I have experienced teach-to-test, rote, European-style education both as a student in grades 3 and 4, and as a teacher of mathematics in grades 11 and 12. As a 9 and 10 year-old in Dutch grade school in the sixties I knew that the rote education I was being given was misguided. I'd had what I referred to as the 'why education' in public school in California and missed it, missed being encouraged to question, to ask 'Why?'
Teaching 12th grade in a British-based pass-by-examination system my students would grow angry with me if I deviated from the syllabus and asked them to think, to question. My students wanted only to pass the test at the end of the academic year.
As a grade-school student in my public school in California, every day, continually, we were asked to question, encouraged to be curious, to ask the question 'Why?' At the tender age of 9 in Dutch grade school I could sense something wrong, something missing. For art class, we copied drawings. For math class, we penned our arithmetic problems into a notebook in pen and ink (literally a pen stub and an ink well). Pencil work was only 'rough', a first try. The final result was a beautiful tabulation in pen and ink of what we had really already accomplished in pencil.
I recently read some of my Grandfather's high school notebook from the very early part of the 20th century, and the work he recorded is reminiscent of what I was asked to do in the sixties in my Dutch elementary school: beautiful summarizations, carefully laid out with excellent penmanship. But no record of thought processes, of errors made (and learned from). Merely tidiness.

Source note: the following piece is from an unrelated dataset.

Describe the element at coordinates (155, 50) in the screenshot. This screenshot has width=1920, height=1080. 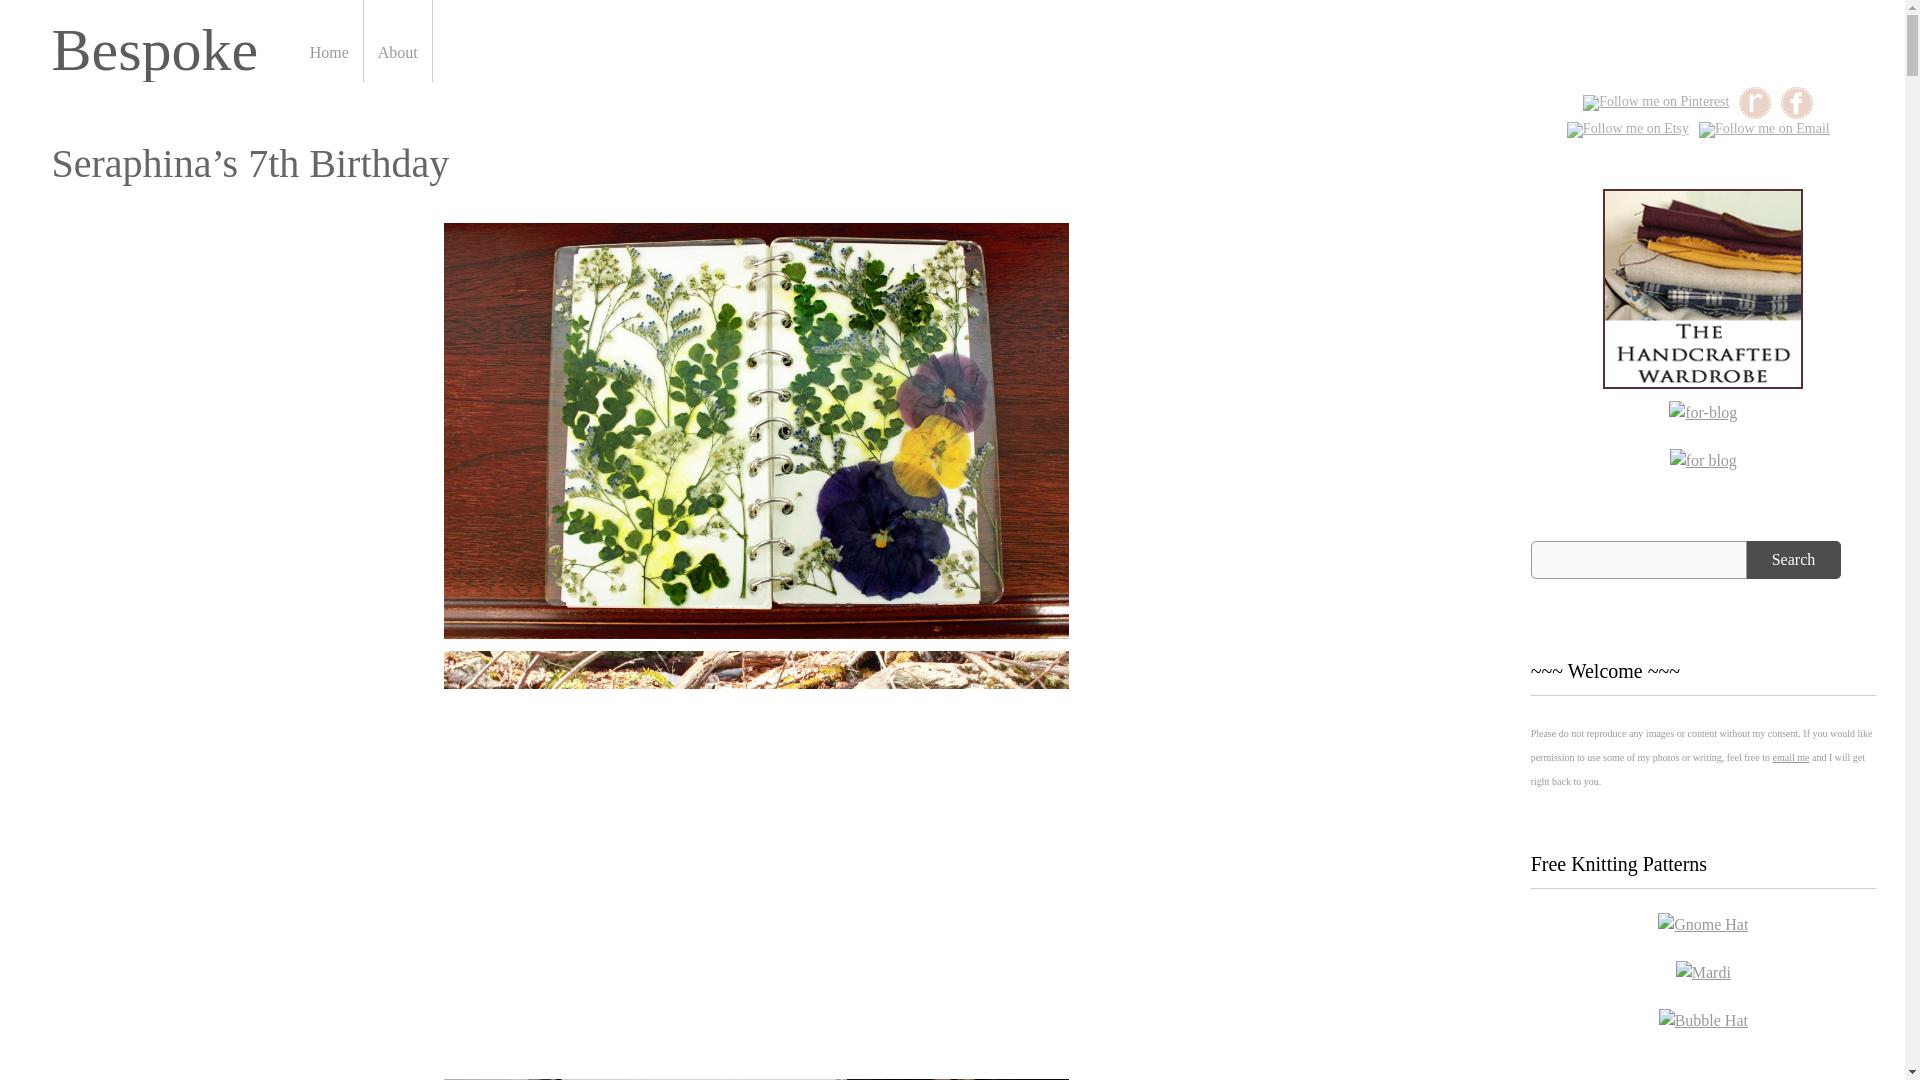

Teaching calculus to 12th graders (6th form) in the British-based education system in Fiji as a Peace Corps volunteer in the late seventies, my students expected me to show them how to correctly answer the question types expected on the upcoming University Entrance exams, nothing more. I remember once demonstrating the separability of orthogonal forces by simultaneously dropping one piece of chalk while tossing another horizontally, and observing them both hit the floor at the same time. By dumb luck, it worked perfectly. I'd hoped for a Eureka! moment, but was not rewarded. My students by then had been trained not to think, rather to memorize, to learn by rote. They would literally ask me to stop, and return to covering material on the syllabus.
There is a reason the transistor was invented in the US: the extremely high quality of public education we once had in our nation. My public education was fantastic! I was shown and given so much. I was trained to be curious, to be unafraid of mistakes, to try. The classroom culture never punished errors by ridicule - quite the contrary, efforts at answering questions were rewarded, even if the offered answer was misguided.

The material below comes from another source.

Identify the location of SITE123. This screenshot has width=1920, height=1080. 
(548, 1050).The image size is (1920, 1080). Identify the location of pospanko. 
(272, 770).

Tertiary education in California was free! There still is no formal 'tuition' in California State Universities, or in the University of California system, but the logical equivalent exists, and continually grows in cost. I firmly believe California's strong tech-based economy of the nineties stems directly from its high-quality, low-cost public University system. My state had the 10th largest economy in the world!
After a career in the computing industry, I now teach at a California Community College. I teach Computer Science and Mathematics. Unlike my colleagues in the local high school district, I am not (yet) required to teach to a test. We do, however, now have 'Student Learning Outcomes' which must be written and broadcast, and my students' level of achievement of these outcomes must be assessed and recorded. In my opinion, it is only a matter of time until my performance review will be at least partly tied to my students' ability to master these Student Learning Outcomes.

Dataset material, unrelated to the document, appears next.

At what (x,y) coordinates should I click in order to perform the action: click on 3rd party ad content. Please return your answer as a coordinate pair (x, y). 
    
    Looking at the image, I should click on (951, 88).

In this way, our public education system is being damaged and returned to that which we had over one hundred years ago as evidenced by my Grandfather's high school notebook. I must now teach to the test. Our public education system is being damaged and shaped into the European model of rote education and teach-to-topic. We are training a generation of automotons, unable to question, to critically think. Invention is unnecessary, inventive and creative thought undesired.
Our public education system is being retooled to train the perfect fodder for the authoritarian government the oligarchy desires. It helps create the underclass of unquestioning, incurious, and grateful workers the oligarchy requires to groom hair, mow lawns, repair Bentleys. And then simply go away and leave them alone.